中日からFA宣言した中村紀洋内野手(35)の楽天入団が25日、決定的となった。この日、都内で楽天と初交渉し、2年総額2億円の条件に加え、野村克也監督(73)直筆の色紙を渡された。交渉後の会見では「前向きに考えたい。決まれば、明日にでも連絡したい」と話し、早ければ26日にも入団意思を伝える見込みとなった。(金額は推定)

 予定の午後6時より20分早く会場入りした中村紀はわずか30分後に、満面の笑みを浮かべて出てきた。

 中村紀

 まず真っ先に手をあげていただいたことに感謝したいです。球団、野村監督から一緒に戦いたいという言葉をもらいました。前向きに考えさせていただきたいと答えました。

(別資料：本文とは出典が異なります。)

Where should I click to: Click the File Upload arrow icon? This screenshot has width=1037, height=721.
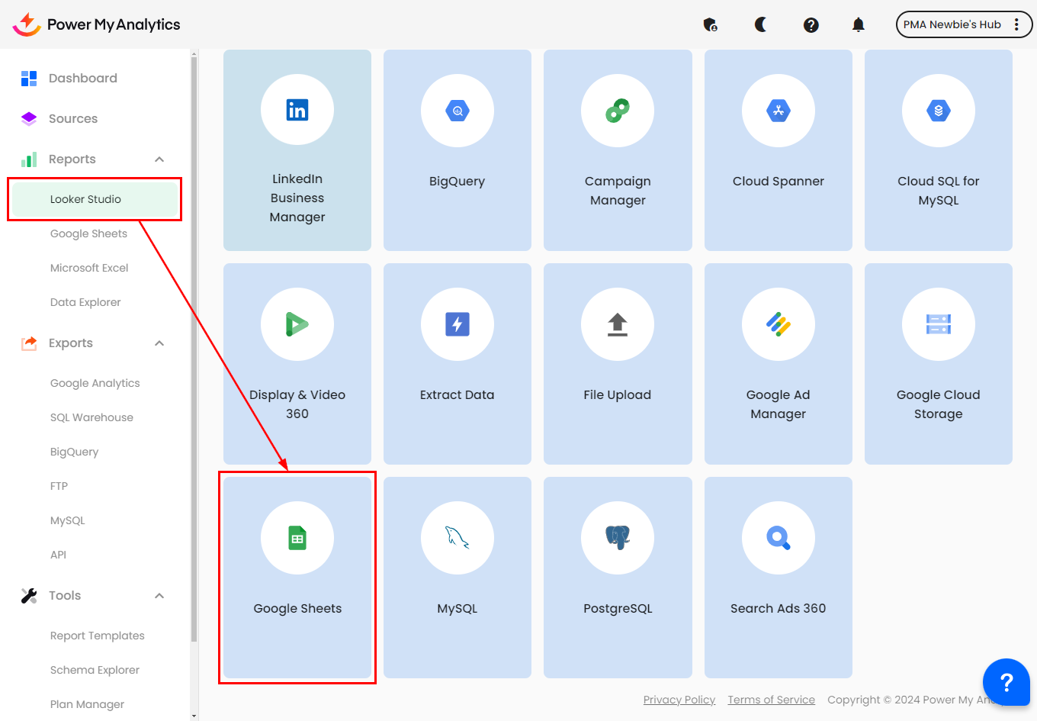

 米田球団代表、三村編成部長との交渉では2年総額2億円を提示された。複数年を希望していた中村紀にとって納得できる数字だった。ただ、それ以上に心を動かされたのが楽天の熱意だという。野村監督は契約最終年となる来季にクライマックスシリーズ出場をかけていること、そのために三塁手としてフル出場してほしいことを伝えられた。

 中村紀

 条件より、勝つために必要とされていることがうれしかった。CSにどうしても出たいということだった。野村さんが来年終わるということも聞いたし、何とかその手助けをしたいと思いました。

 そして、心をさらに熱くさせられたのが野村監督直筆の色紙だった。「高下在心(こうげざいしん)」-。物事がうまく運ぶかどうかは、心掛け次第という意味の言葉だった。

 中村紀

 今までの野球人生、いろいろなことがありましたけど野村監督がおっしゃったように『枯れたヒマワリ』をもう1度咲かせようという気持ちになりました。本当に前向きに考えたい。家族とも相談して早く決めたい。

 近鉄で一時代を築いたスターも35歳。野村監督からは独特の表現で「枯れたヒマワリ」とラブコールを送られていた。野球人生終盤にもうひと花咲かせたい。1枚の色紙に意欲をかき立てられた。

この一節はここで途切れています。